### Assignment A
In the HTCondor forum post below, how often does the SchedLog appear to start a new log file?
### Assignment B
List every process ID (pid) that appears in the log entries quoted in the HTCondor forum post below.
### Assignment C
Write a continuation of the HTCondor forum post about delayed job starts, picking up after its final sentence.

### Document extract
===

[Date Prev][Date Next][Thread Prev][Thread Next][Date Index][Thread Index]

[HTCondor-users] Jobs delayed and schedd logging problem



I was trying to figure out why my jobs took so long to start and noticed some issues in the SchedLog. It seems like it's creating a new log file every 2 seconds or so. Here's the entire SchedLog:

06/12/14 13:47:29 (pid:8249) Now in new log file /usr/local/condor/local.workstation1/log/SchedLog
06/12/14 13:47:29 (pid:8249) Number of Active Workers 2
06/12/14 13:47:29 (pid:8249) GET_JOB_CONNECT_INFO failed: Job 12.1 is not running.

In SchedLog.old I see similar entries:
...
 (pid:79460) Number of Active Workers 1
 (pid:20275) Number of Active Workers 0
 (pid:20275) GET_JOB_CONNECT_INFO failed: Job 12.1 is not running.
 (pid:79460) Number of Active Workers 2
 (pid:20276) Number of Active Workers 1
 (pid:79460) Number of Active Workers 3
 (pid:20276) GET_JOB_CONNECT_INFO failed: Job 12.2 is not running.
 (pid:20277) Number of Active Workers 2
 (pid:20277) GET_JOB_CONNECT_INFO failed: Job 12.0 is not running.

The jobs eventually run but they take much longer than they should to start (sometimes over 30 minutes). I checked the logs. I don't notice any errors in the local logs and nothing appears on the master. It's only a two node cluster with the remote one being the master. There are no other jobs in the global queue.

===

### Collected data
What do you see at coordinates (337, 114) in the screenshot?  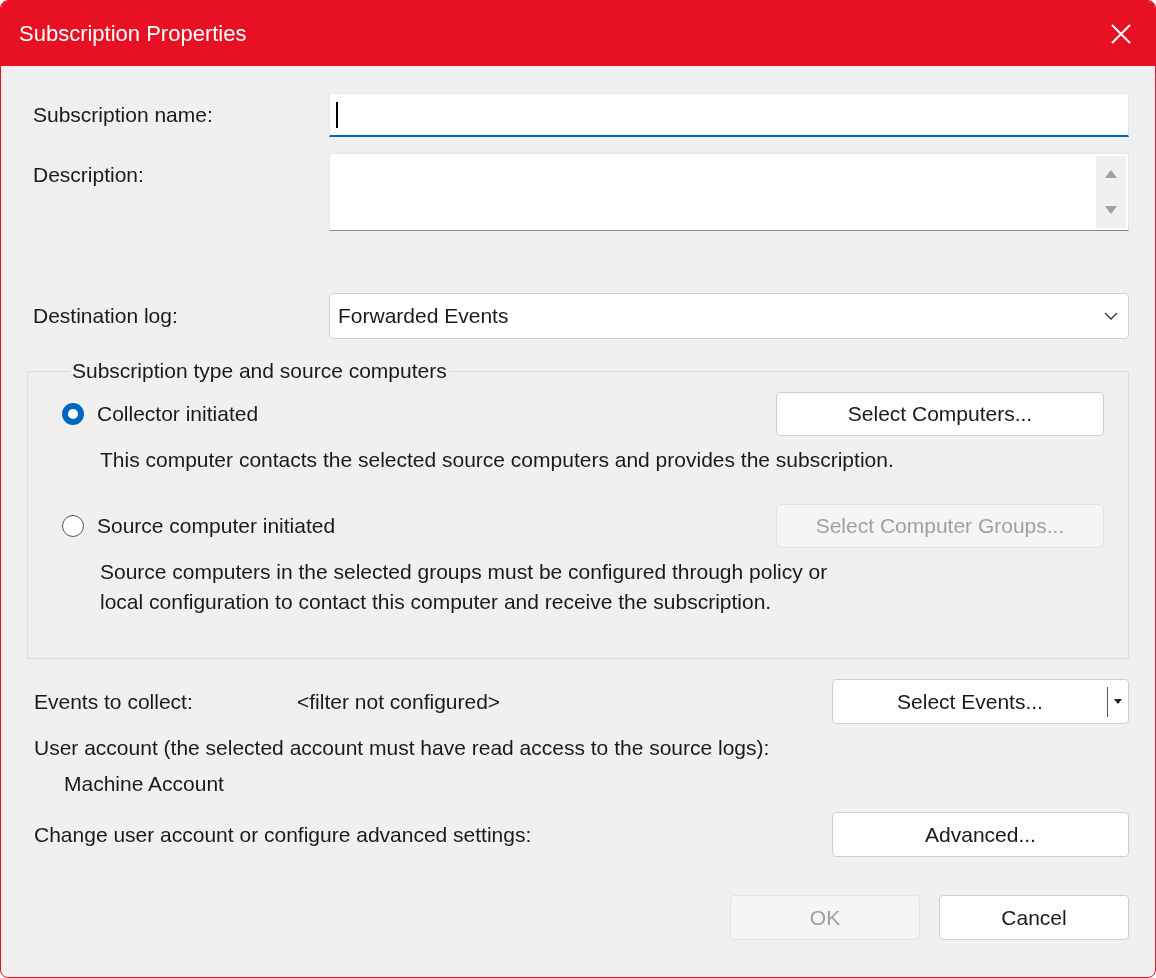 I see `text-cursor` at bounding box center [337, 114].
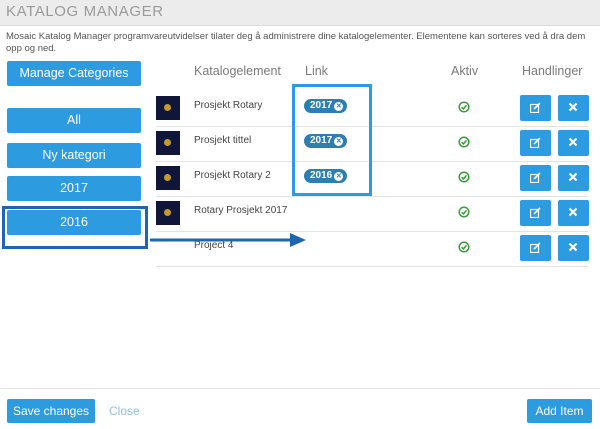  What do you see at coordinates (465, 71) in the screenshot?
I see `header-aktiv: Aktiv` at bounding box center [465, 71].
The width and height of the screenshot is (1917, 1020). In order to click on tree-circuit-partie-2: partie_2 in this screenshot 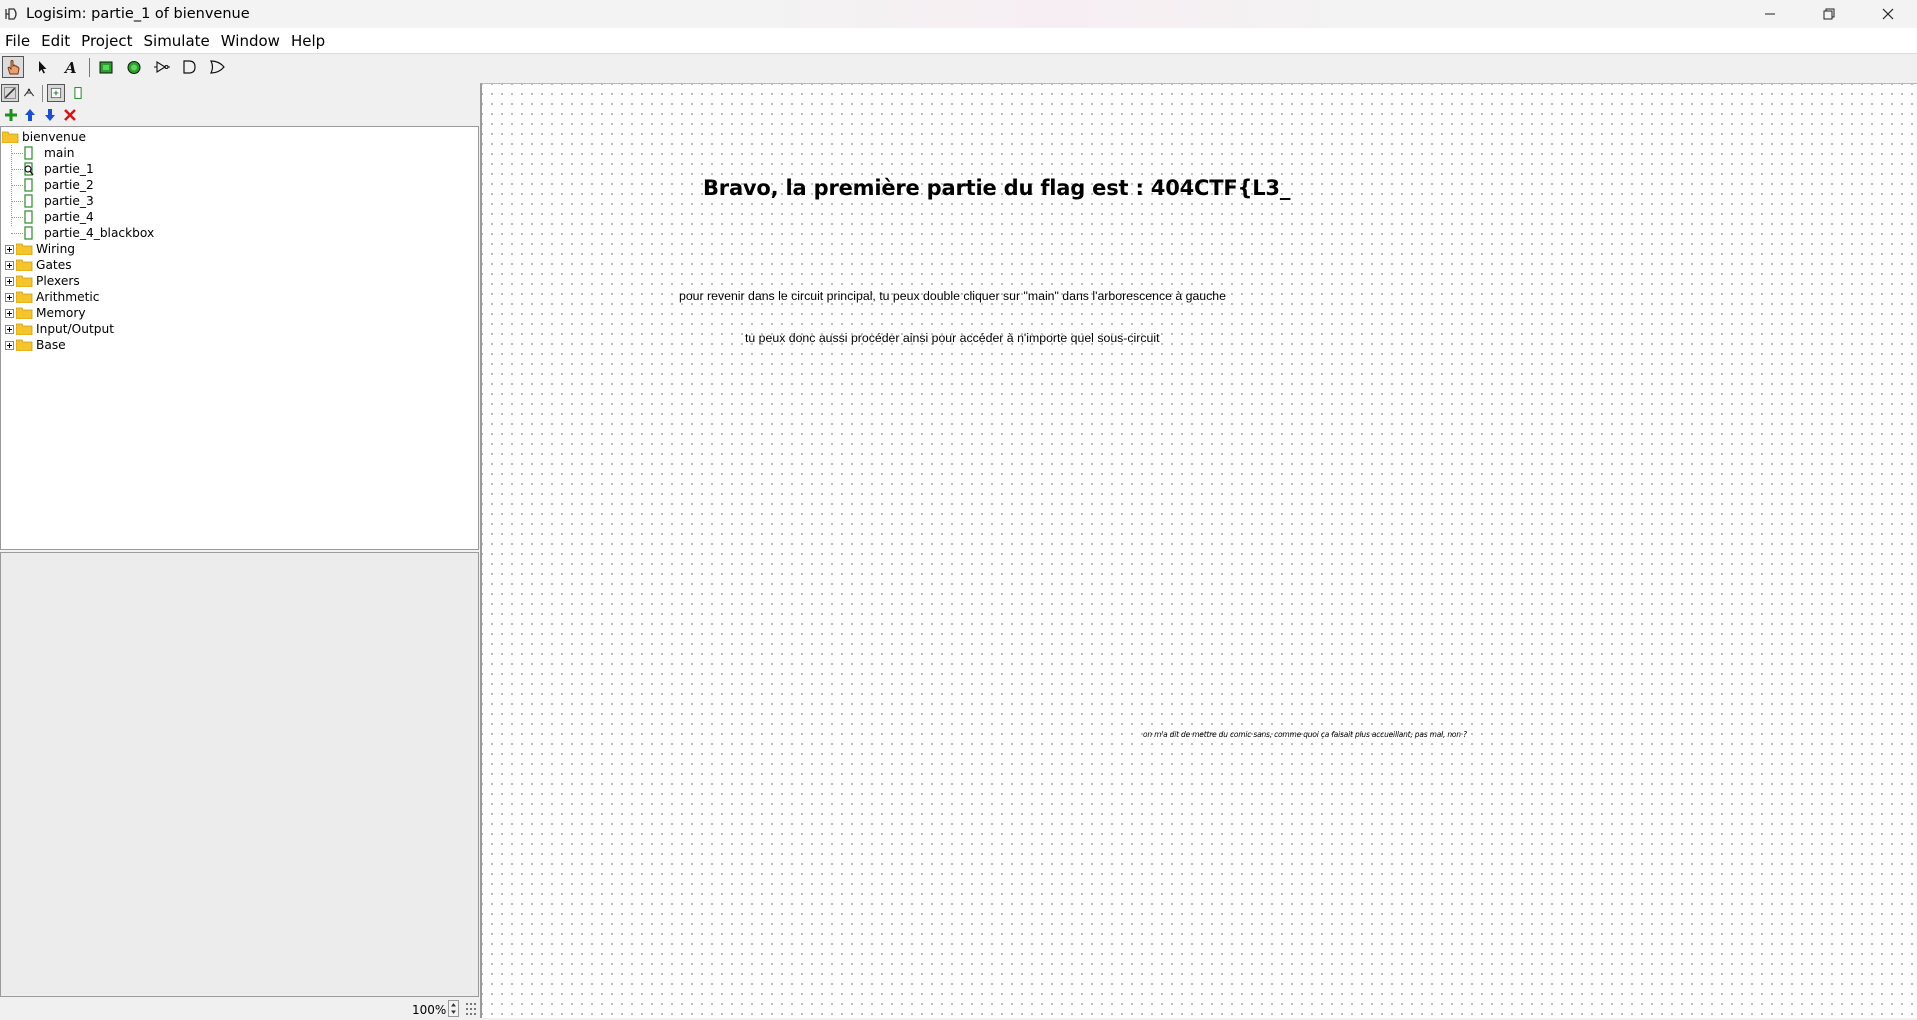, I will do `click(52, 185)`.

===

### Output A
About every 2 seconds.

### Output B
8249, 79460, 20275, 20276, 20277

### Output C
'condor_q -global' on master reports:
All queues are empty

condor_config.local on both nodes:
START = TRUE
SUSPEND = FALSE
PREEMPT = FALSE
KILL = FALSE

'condor_q -analyze' reports:
012.000:  Request has not yet been considered by the matchmaker.

From SchedLog on master every five minutes:
 -------- Begin starting jobs --------
 -------- Done starting jobs --------
 Getting monitoring info for pid 66690
 JobsRunning = 0
 JobsIdle = 0
 JobsHeld = 0
 JobsRemoved = 0
 LocalUniverseJobsRunning = 0
 LocalUniverseJobsIdle = 0
 SchedUniverseJobsRunning = 0
 SchedUniverseJobsIdle = 0

It looks like schedd is taking a while to send the job to the master but I don't see any reasons why. Any help would be greatly appreciated.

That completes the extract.